今週のポイント
トランプ米大統領は2月1日(日本時間2日)、「カナダとメキシコからの輸入品に25%の関税を課す(カナダについては原油などのエネルギーの税率は10%とする)」との大統領令に署名しました。関税の徴収は4日から行われます。メキシコ経済とカナダ経済は対米依存度が高く、メキシコは輸出全体の8割強、カナダは同4分の3が米国向けです。メキシコペソやカナダドルは引き続き軟調に推移する可能性があります。
トランプ大統領はまた、「中国からの輸入品に追加で10%の関税を4日から課す」との大統領令にも署名しました。豪州やNZは中国を最大の輸出先とすることもあり、豪ドルやNZドルは上値が重い展開になるかもしれません。
トランプ大統領は2日(日本時間3日)、SNSに「南アフリカへの資金援助を全て停止する」と投稿しました。この投稿が市場で意識されれば、南アフリカランドは軟調に推移しそうです。
SNSへの投稿を含めてトランプ大統領の言動には引き続き要注意です。関税などの対象に新たになった国の通貨には下落圧力が加わると考えられます。
主要国の株価動向にも目を向ける必要がありそうです。

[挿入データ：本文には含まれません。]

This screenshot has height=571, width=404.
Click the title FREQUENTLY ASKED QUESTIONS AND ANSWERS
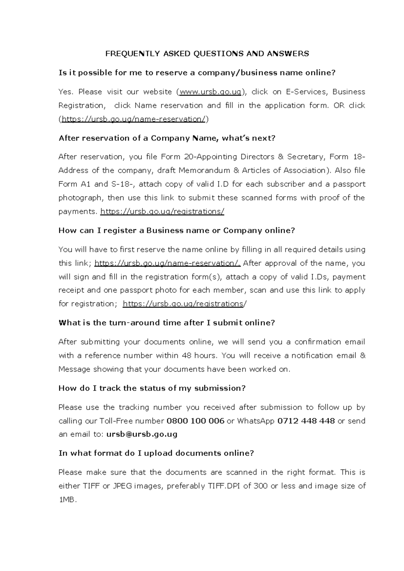(207, 54)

株価が下落を続けるなどしてリスクオフ(リスク回避)の動きが強まる場合、豪ドル/円やNZドル/円などのクロス円が下押しする可能性があります。
BOM(メキシコ中銀)は6日に政策会合を開きます。市場では0.50%の利下げが行われるとの見方が優勢です。BOMの声明で、米国による対メキシコ関税がメキシコの景気やインフレに与える影響についてどのような見解が示されるのかにも注目です。
今週の注目通貨ペア(1):<豪ドル/NZドル 予想レンジ:1.09500NZドル~1.11000NZドル>
1月29日に発表された豪州の24年10-12月期CPI(消費者物価指数)は総合が前年比2.4%、トリム平均値が同3.2%と、いずれも市場予想(2.5%と3.3%)を下回りました。この結果を受けて、市場ではRBA(豪中銀)は次回2月17-18日の政策会合で利下げを行うとの観測が市場で強まりました。RBAの利下げ観測は豪ドルにとってマイナスです。
今週はNZの24年10-12月期雇用統計が5日に発表されます。雇用統計が市場予想と比べて強い結果になれば、NZドルが堅調に推移して、豪ドル/NZドルは下値を試す展開になりそうです。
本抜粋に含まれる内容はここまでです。